Bukan hanya dari kalangan pengusaha, beberapa pengamat bisnis properti Ali Tranghanda menyarankan kepada Bank Indonesia agar menggunakan instrumen pengaturan kredit ke kalangan pengembang untuk mengatasi potensi terlalu melambungnya harga aset-aset properti.

"Jangan menetapkan loan to value maksimal 70% karena kebijakan tersebut justru akan menghantam konsumen yang sebenarnya memang terpaksa mengambil kredit pemilikan rumah untuk ditempati (end-user), bukan kena sasaran investor yang membeli properti hanya untuk mengambil gain dari peningkatan harga properti," paparnya kepada Bisnis, Rabu, 21 Maret 2012.


Dia menyarankan salah satu cara yang dapat diambil oleh BI adalah dengan mengatur mekanisme pengucuran kredit konstruksi supaya kalangan pengembang tidak lagi jor-joran mengembangkan berbagai proyek properti.

Ali Tranghanda setuju dengan anggapan BI bahwa harga terlalu mahal.
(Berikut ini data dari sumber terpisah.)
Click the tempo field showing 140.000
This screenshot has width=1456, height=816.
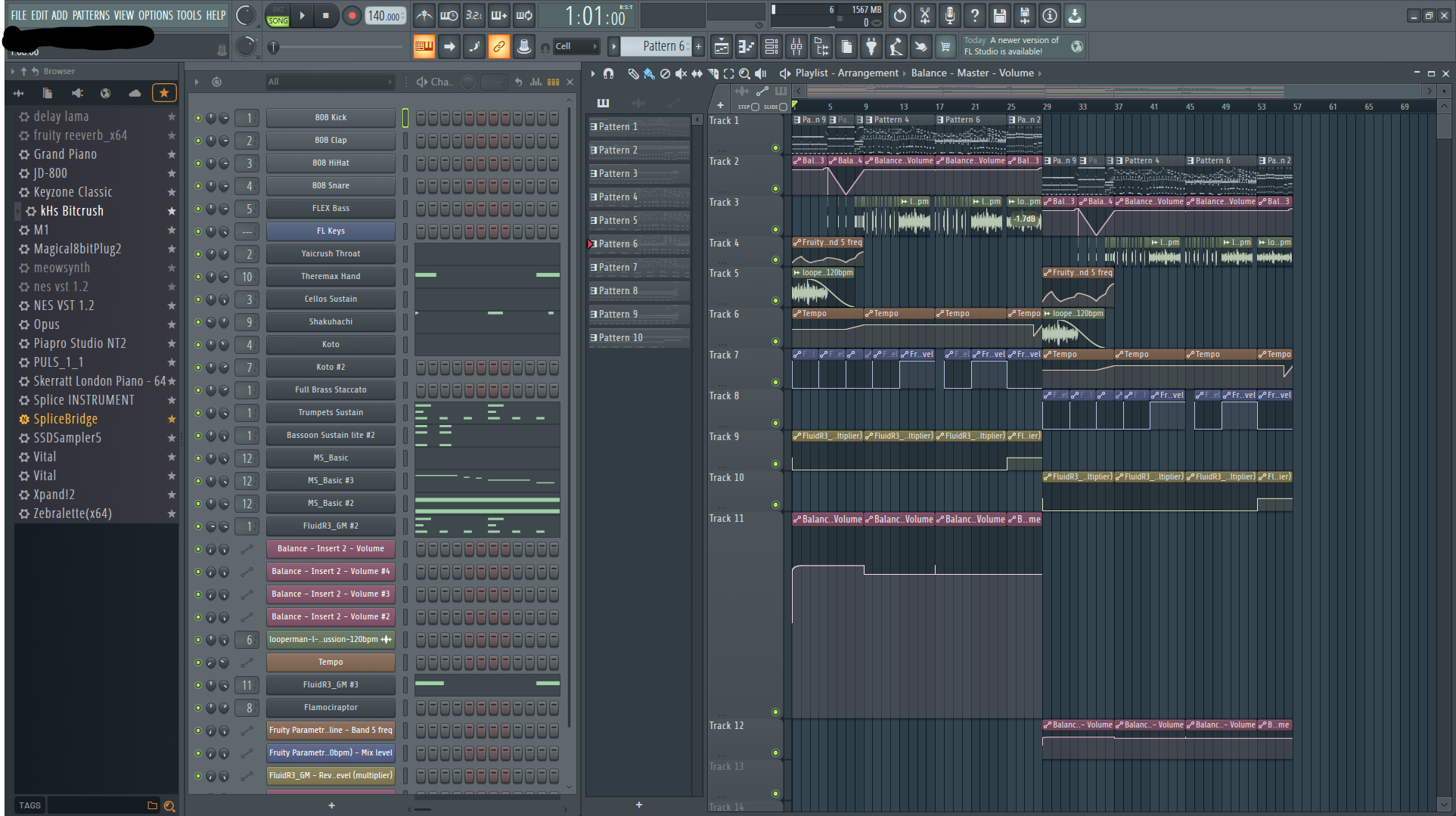[385, 16]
Dia mengistilahkannya dengan kondisi properti dewasa ini mendekati overheating. Tetapi, menurut Direktur Eksekutif Indonesia Property Watch itu, penetapan maksimal LTV sebesar 70% sama sekali bukan solusi yang tepat untuk mencegah terus melambungnya harga properti.

Secara terpisah Ketua Umum DPP Realestat Indonesia Setyo Maharso berseberangan pendapat dengan Ali Tranghanda. Dia berpandangan harga properti masih dalam batas kewajaran.

Dia menyebutkan di Jakarta hanya wilayah utara dan barat yang harganya melambung jauh melebihi wilayah-wilayah lainnya. Namun, dia juga menilai hal itu wajar saja, mengingat kedua wilayah tersebut merupakan sentra perniagaan dan hal itu pun telah sesuai dengan peruntukannya.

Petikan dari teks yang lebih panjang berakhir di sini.